> _TASK DETAILS_
The result should be every line that contains the word "agent", taken from the material.
* * * * * * * * *
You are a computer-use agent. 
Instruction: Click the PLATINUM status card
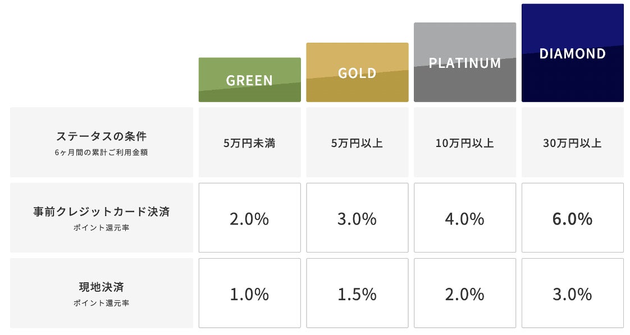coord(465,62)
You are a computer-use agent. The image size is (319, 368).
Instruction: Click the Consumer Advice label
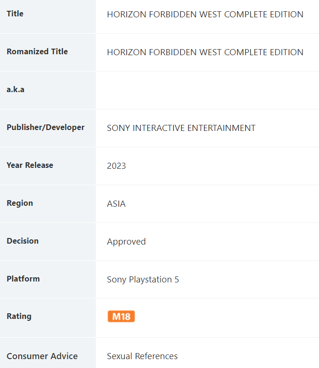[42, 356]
* * * * * * * * *
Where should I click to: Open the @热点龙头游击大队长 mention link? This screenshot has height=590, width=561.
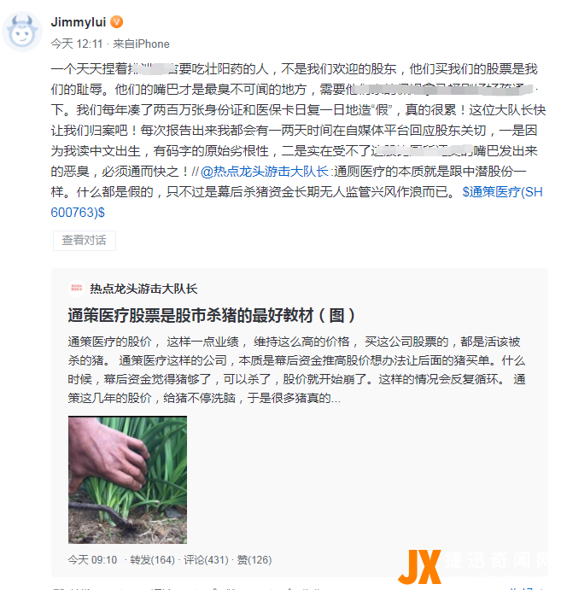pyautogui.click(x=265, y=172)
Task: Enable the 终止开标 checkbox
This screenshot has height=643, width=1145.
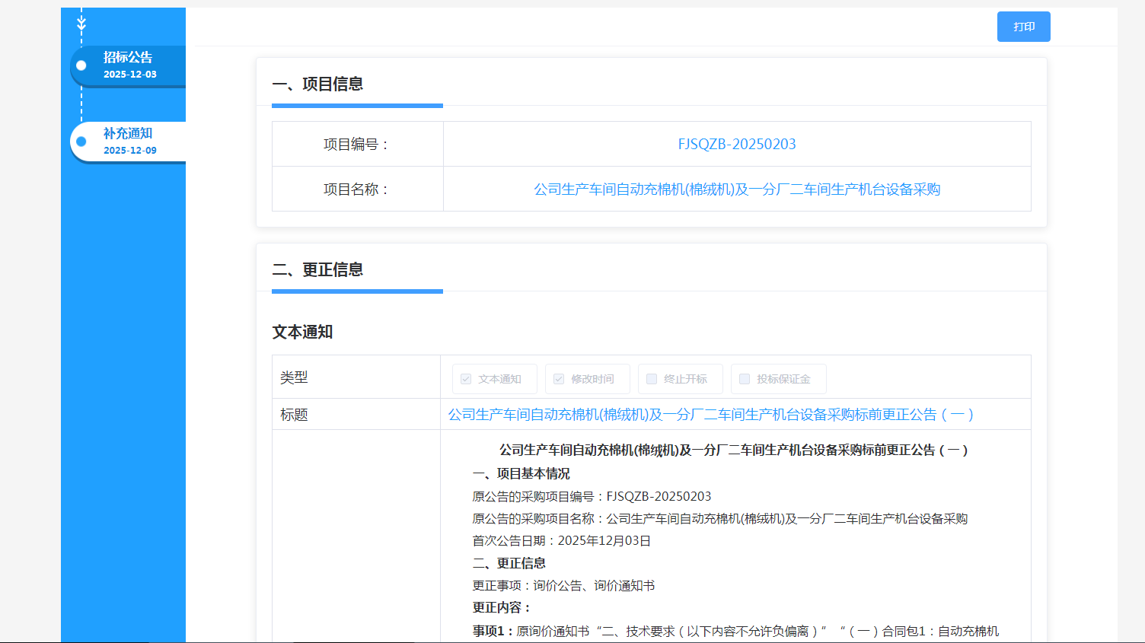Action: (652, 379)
* * * * * * * * *
> _RESULT OF THIS EXERCISE_
You are a computer-use agent. 
You are a computer-use agent. The image size is (319, 368).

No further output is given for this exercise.